Com o tempo, fui adquirindo prática e tomando confiança.
Passei a usá-la como meu veículo único, não importava quão longe ou a que hora tivesse que ir, chovesse ou fizesse sol. Enfrentava o trânsito do rush -- que naquele tempo ainda não era tão intricadamente denso, pesado e perigoso como hoje --, bem como as longas distâncias, com a mesma alegria com que pedalava nos finais de semana, me sentindo a mais livre e feliz das criaturas, quando vinha de madrugada pelas ruas praticamente vazias e retas, vento no rosto e a alma inflada, de volta dos festivos encontros com a turma no Beirute, o bar preferido de dez entre dez estudantes e artistas da cidade. E, graças ao anjo de guarda protetor dos inocentes e felizes, milagrosamente chegavámos sempre inteiras e sãs.
Meus amigos e colegas costumavam dizer que eu praticava a metamagrelagem -- uma magrela pilotando outra -- e que não poderiam mais conceber uma sem a outra, de tão inseparáveis nos tornamos.
Por fim, quando me formei tive que me render tristemente às evidências. Seria impossível ir visitar as obras e voltar pro escritório onde fui trabalhar, bem como ir conhecer os terrenos dos novos clientes, ir ao Setor de Indústrias pesquisar materiais e fazer tudo o mais que um arquiteto júnior tem que fazer, usando unicamente a bicicleta. Não teria tempo pra isso, nem mesmo energia, dado que as distâncias a serem percorridas no dia-a-dia tinham aumentado consideravelmente, na medida em que os prazos encolhiam.
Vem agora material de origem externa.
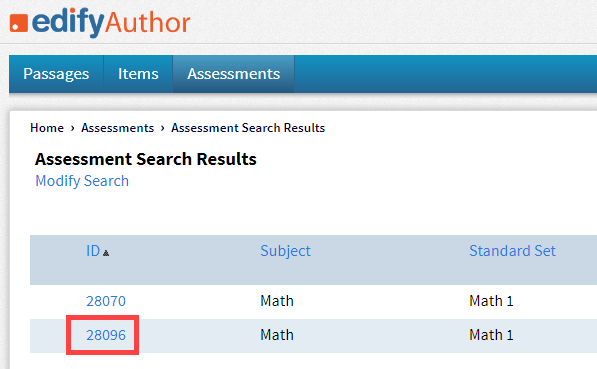Click the chevron after Home breadcrumb
This screenshot has width=597, height=369.
[x=72, y=128]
Então tive que aposentar a minha amada magrela, já bem gasta e usada, cheia de marcas que contavam muitas e muitas histórias vividas, e substituí-la por um fusquinha.
Fusca esse que terminou por ser quase tão amado e inseparável quanto o fora a bicicleta, mas isso é assunto pra outra crônica.
Muitas vezes pensei em comprar outra pra usar nos dias livres, mas terminava sempre adiando, adiando, adiando...
Porque, se por um lado havia o comodismo do carro e o sempre renovado prazer das longas caminhadas, por outro havia uma certeza jamais formulada, apenas levemente consciente, de que nenhuma outra poderia substituir a minha tão amada, útil, fiel, resistente, bem disposta e saudosa magrela.
Que Deus a tenha. E que os anjos a aproveitem e amem como eu a amei e aproveitei.
Ou alguém aí duvida de que a minha bicicleta tivesse uma alma?